MATERIAL SUPPLIED >>
(begin)
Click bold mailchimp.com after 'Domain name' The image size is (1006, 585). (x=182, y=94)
(end)
(begin)
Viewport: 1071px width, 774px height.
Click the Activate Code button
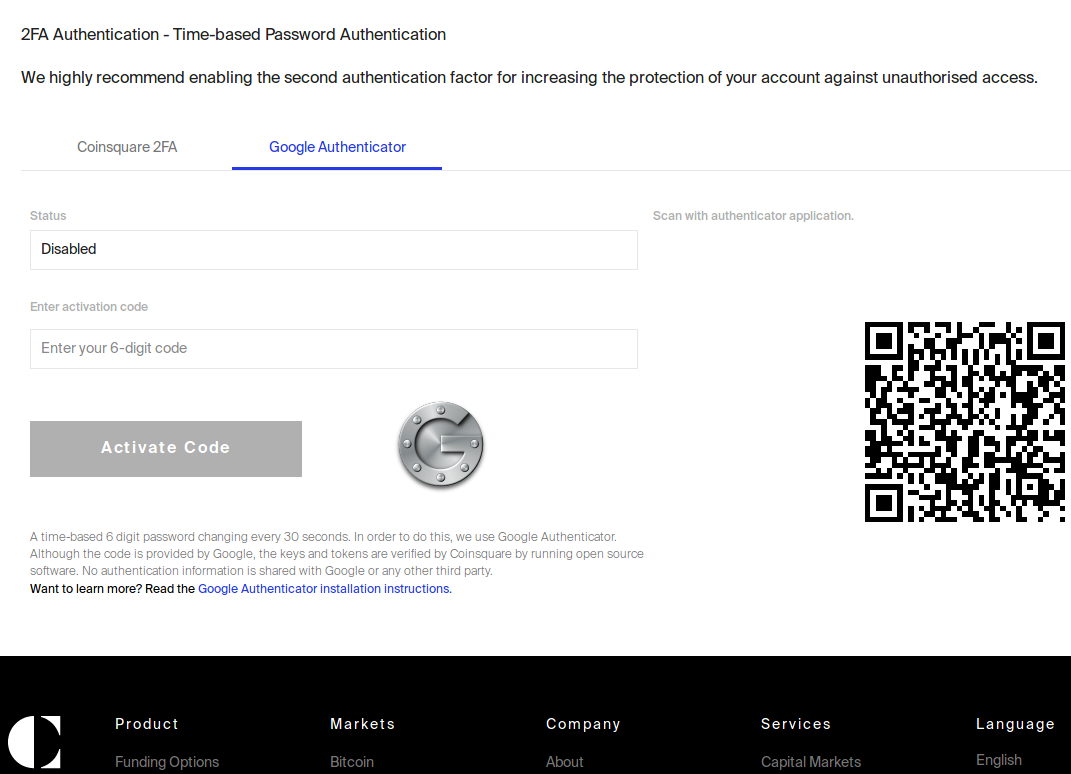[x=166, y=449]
(end)
(begin)
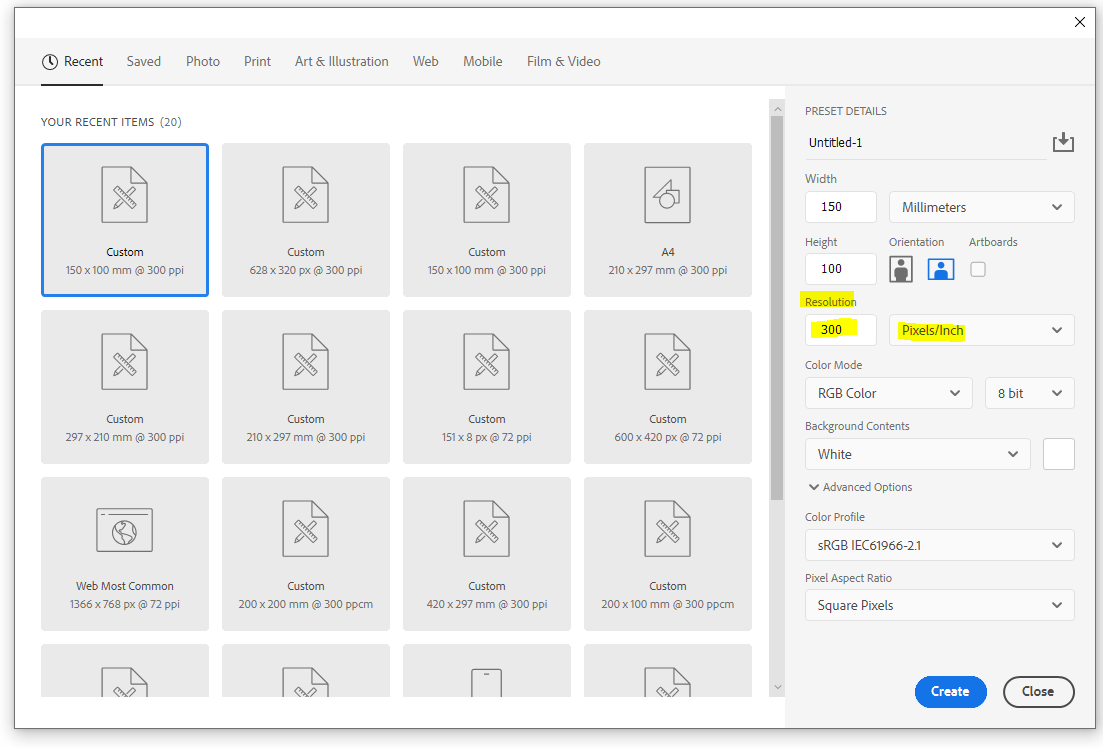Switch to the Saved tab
(end)
TASK TO COMPLETE >> Rewrite the rows starting at the line that contains "Viewport: 1071px width, 774px height." and ending at the line that contains "[x=166, y=449]" as a JSON list of strings, one per line, with blank lines left out. Leave the pictures out of the answer.

RESULT >>
[
  "Viewport: 1071px width, 774px height.",
  "Click the Activate Code button",
  "[x=166, y=449]"
]